Data Science Environment Summit

October 8, 2014

This week, I participated in the Moore-Sloan Data Science Environment Summit, a collaborative meeting between three data science centers at UC Berkeley, NYU, and the University of Washington. By virtue of being a fellow with the Berkeley Institute for Data Science, I was invited to participate in this meeting along with the PI’s, Co-PI’s, Senior Fellows, and other researchers who are part of BIDS, NYU’s center for Data Science, and the University of Washington’s eScience institute.


Our director, Kevin Koy, spearheaded the organization of this first annual meeting and made the wise choice to host it at the Asilomar Conference Grounds near Monterrey, CA.

The Monterrey Bay Aquarium

The first thing on the agenda was the Monterrey Bay Aquarium. I’d always wanted to visit, and it was everything I could have imagined an aquarium might be. There’s an excellent jellyfish exhibit as well as a brand new cephalopod exhibit. The octopuses, squids, and cuttlefish were amazing creatures.

The Conference Grounds

I learned from Professor Henry Brady and his lovely wife that Asilomar was designed by architect Julia Morgan in beautiful arts and crafts style. The grounds are simply lovely and have a fun, if cold, nearby beach.

cold pacific

Bonding and Community Building

In order to solidify the collaborative bonds between the diverse scientists at the geographically disperse campuses involved in the collaboration, we did various bonding and collaboration building activities. While that’s not usually my jam, I did learn a few things.

Dav Clark FTW

The most important thing I learned was to have Dav Clark on your team. If possible, maximize the experience by having an extra David Clark on your team as well. Out of five people, our team had two Dav* Clarks and we were the winners. Coincidence? I think not.

Fail Fast

The other lesson from the bonding activities was straight out of agile workflows: fail fast. We were all separated into teams to make towers with spaghetti and tape, to hold up a marshmallow. We had 18 minutes. By prototyping quickly and racing ahead with the first reasonable-sounding idea that was suggested, we started actually building before a lot of other teams and had more time for quality control. In an analogy to the collaboration, this lesson suggests that rather than spending too much longer getting a plan together, we should just start moving with the ideas that we already have. Ideally, allowing ourselves room to fail fast, we’ll actually get some fast successes along the way.

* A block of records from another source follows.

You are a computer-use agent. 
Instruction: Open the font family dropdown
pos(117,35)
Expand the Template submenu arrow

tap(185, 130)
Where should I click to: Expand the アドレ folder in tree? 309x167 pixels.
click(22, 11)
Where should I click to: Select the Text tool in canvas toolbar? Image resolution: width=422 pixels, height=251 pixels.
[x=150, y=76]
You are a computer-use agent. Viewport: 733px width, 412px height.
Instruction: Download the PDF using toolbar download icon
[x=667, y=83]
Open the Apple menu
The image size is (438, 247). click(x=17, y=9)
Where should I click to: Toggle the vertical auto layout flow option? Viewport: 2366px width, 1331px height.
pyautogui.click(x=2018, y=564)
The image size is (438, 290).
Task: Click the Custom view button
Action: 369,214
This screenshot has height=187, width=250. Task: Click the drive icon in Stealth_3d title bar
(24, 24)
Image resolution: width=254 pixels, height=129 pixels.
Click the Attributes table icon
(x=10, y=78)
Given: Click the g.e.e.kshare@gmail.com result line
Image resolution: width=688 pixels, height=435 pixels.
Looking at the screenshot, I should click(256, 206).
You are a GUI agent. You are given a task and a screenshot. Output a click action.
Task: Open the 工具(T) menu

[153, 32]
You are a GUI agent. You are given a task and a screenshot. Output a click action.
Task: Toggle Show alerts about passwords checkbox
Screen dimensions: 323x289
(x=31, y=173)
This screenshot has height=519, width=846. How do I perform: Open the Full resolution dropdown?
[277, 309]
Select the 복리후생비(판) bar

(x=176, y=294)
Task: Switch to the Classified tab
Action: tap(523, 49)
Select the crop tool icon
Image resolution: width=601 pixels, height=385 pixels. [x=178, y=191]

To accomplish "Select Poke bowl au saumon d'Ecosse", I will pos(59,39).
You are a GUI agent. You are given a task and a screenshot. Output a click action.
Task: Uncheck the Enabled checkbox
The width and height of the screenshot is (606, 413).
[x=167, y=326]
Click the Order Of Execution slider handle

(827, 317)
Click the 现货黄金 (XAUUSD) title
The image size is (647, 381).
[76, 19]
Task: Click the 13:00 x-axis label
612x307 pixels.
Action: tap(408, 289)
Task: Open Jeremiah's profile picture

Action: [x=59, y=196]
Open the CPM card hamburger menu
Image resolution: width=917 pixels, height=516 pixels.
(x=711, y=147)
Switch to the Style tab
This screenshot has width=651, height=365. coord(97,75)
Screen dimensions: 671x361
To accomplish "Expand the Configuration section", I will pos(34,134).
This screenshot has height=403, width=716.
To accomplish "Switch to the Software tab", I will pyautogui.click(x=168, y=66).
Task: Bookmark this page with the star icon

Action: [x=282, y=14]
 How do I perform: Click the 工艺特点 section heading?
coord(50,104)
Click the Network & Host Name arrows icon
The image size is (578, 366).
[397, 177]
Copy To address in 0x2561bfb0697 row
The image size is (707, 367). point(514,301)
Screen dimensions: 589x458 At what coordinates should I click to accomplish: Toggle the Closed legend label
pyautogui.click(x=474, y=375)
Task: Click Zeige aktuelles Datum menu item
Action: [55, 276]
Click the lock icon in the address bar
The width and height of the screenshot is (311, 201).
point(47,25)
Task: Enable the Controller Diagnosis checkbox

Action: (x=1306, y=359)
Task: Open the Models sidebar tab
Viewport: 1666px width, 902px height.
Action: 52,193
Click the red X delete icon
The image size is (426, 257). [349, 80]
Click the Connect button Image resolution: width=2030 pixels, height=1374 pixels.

Of course, it's better to succeed fast


Rather than allow a planning committee to dictate the meeting subject matter, the attendees collaborated on a conference schedule for Monday and Wednesday mornings. It resulted in a set of topics I had trouble choosing between (being only one person, I can only attend one session at a time, after all).

Visualization Session

The first session I attended was the visualization session, where we mentioned and (and cheered for) a few interesting tools.

Demos Session

I ended up (by virtue of being outspoken and often standing within earshot of Kevin Koy) leading the tools session. It was a great series of lightning talks (7 thrilling minutes per person!):

Working Groups

Tuesday, working group sessions took place simultaneously, in many different rooms, and covered most of the scientific computing topics I’ve been interested in for the last five years, including:

Most Influential Work

A fascinating presentation by Mark Stalzer described what the Moore Foundation learned about the most impactful works in data science. Each of the more than 1100 pre-applications for the Data Driven Discovery Investigators program included up to five references that, in the opinion of the author, were some of the most influential in data science. The resulting bibliography:

Research Microblogging

Finally, I learned this morning, that David Hogg, who was an exceptional leader of this event, blogs five times a week about research! Amazing, IMO. The rules he has instituted for himself are :

I must post five days per week (I choose which five), except when traveling, no matter what I have done.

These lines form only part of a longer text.